* WHAT IS REQUIRED *
Reproduce the listing exactly. Omit pictures.

════════

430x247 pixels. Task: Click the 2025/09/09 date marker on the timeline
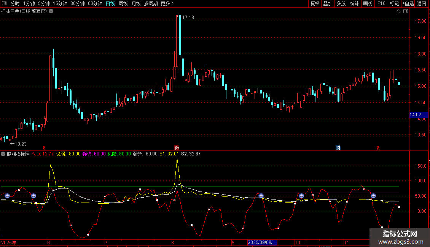[263, 242]
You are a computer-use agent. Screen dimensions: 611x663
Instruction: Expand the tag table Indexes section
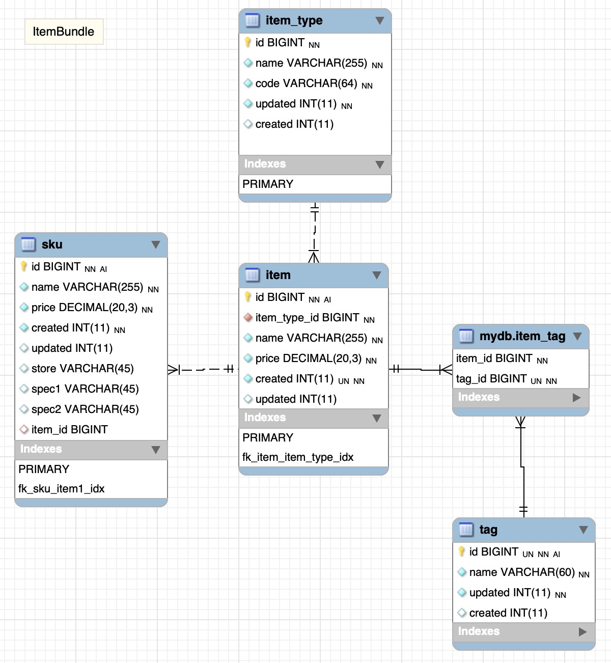[x=583, y=632]
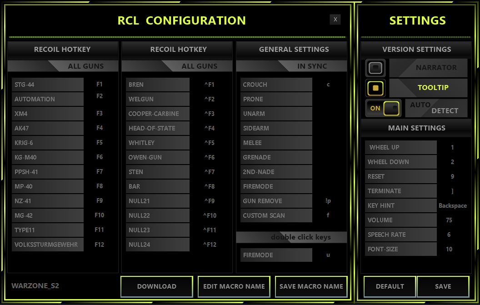This screenshot has height=305, width=480.
Task: Save settings using the Save button
Action: tap(443, 286)
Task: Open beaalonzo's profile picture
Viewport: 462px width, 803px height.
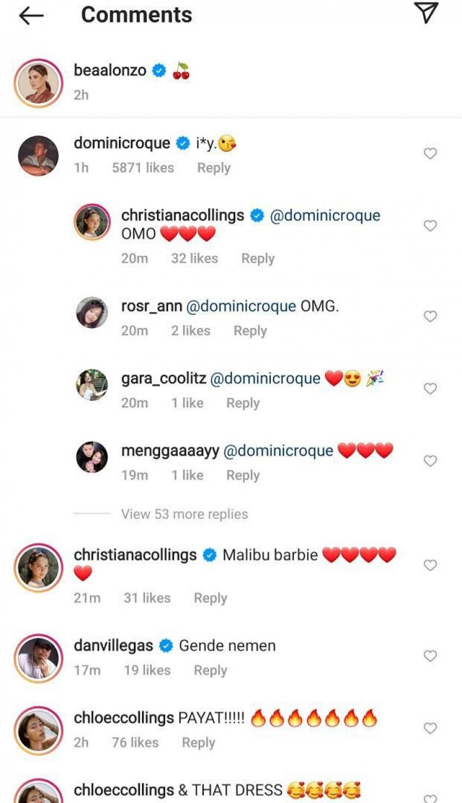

════════

* EXERCISE RESPONSE *
430x247 pixels. Task: Click the 2025/09/09 date marker on the timeline
[263, 242]
You are a computer-use agent. Screen dimensions: 611x663
Instruction: Expand the tag table Indexes section
[x=583, y=632]
This screenshot has height=305, width=480.
Task: Save settings using the Save button
Action: tap(443, 286)
Task: Open beaalonzo's profile picture
Viewport: 462px width, 803px height.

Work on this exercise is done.